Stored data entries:
■ ■ ■ ■
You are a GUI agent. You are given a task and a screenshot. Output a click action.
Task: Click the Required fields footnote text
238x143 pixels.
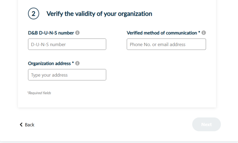click(x=39, y=93)
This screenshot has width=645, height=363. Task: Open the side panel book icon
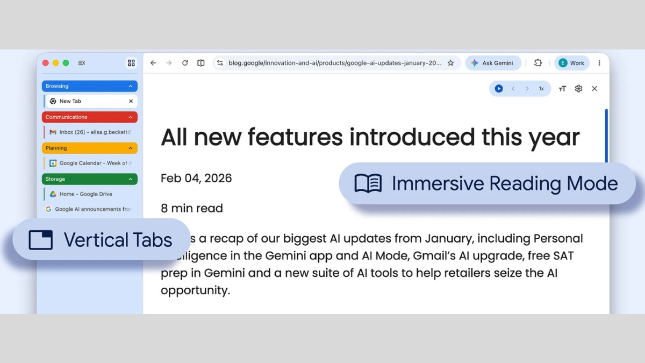200,63
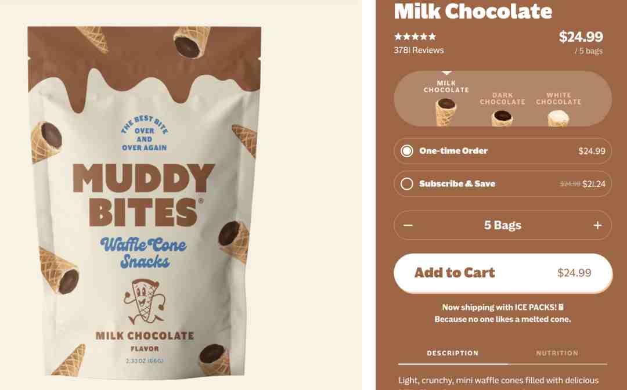Image resolution: width=627 pixels, height=390 pixels.
Task: Click the five-star rating icons
Action: (415, 37)
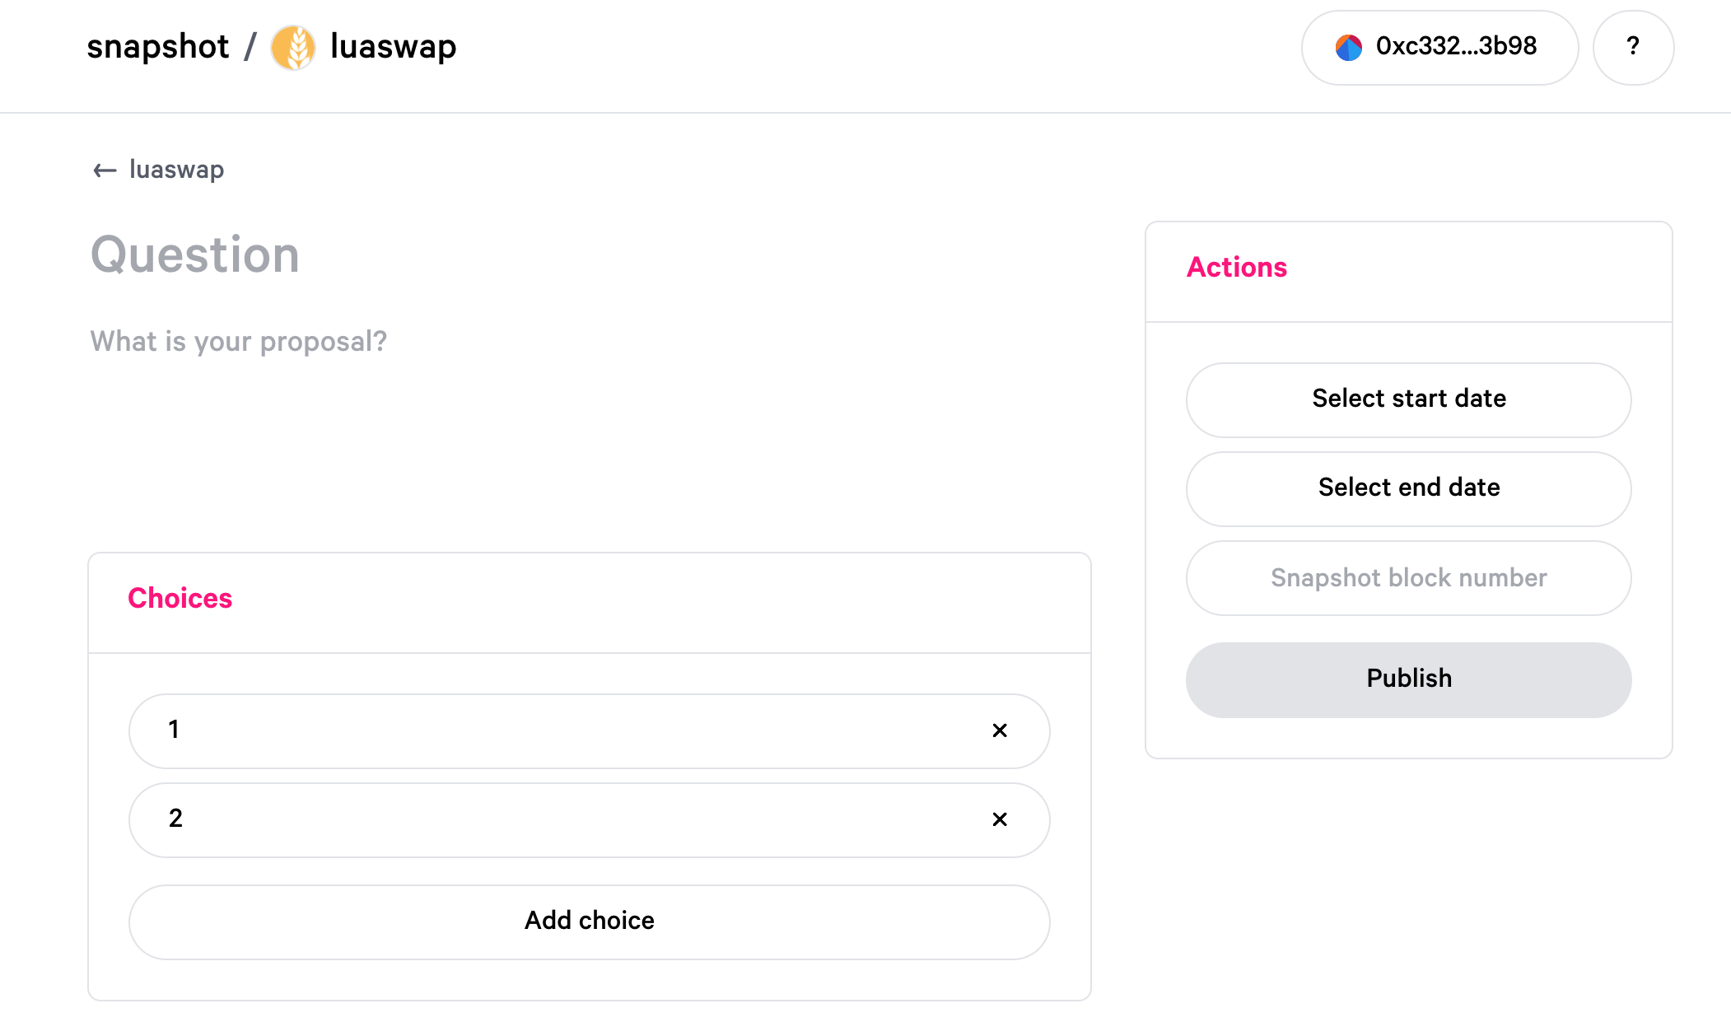The height and width of the screenshot is (1036, 1731).
Task: Open help with the question mark button
Action: (x=1633, y=48)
■ ■ ■ ■
§ **TASK PROMPT**: The records above are to be transcribed exactly, with every picture left out.

§ **WRITTEN SOLUTION**:
You are a GUI agent. You are given a task and a screenshot. Output a click action.
Task: Click the Required fields footnote text
238x143 pixels.
click(x=39, y=93)
This screenshot has width=645, height=363. Task: Open the side panel book icon
200,63
Image resolution: width=627 pixels, height=390 pixels.
Task: Click the five-star rating icons
Action: (415, 37)
The height and width of the screenshot is (1036, 1731).
Task: Open help with the question mark button
Action: (x=1633, y=48)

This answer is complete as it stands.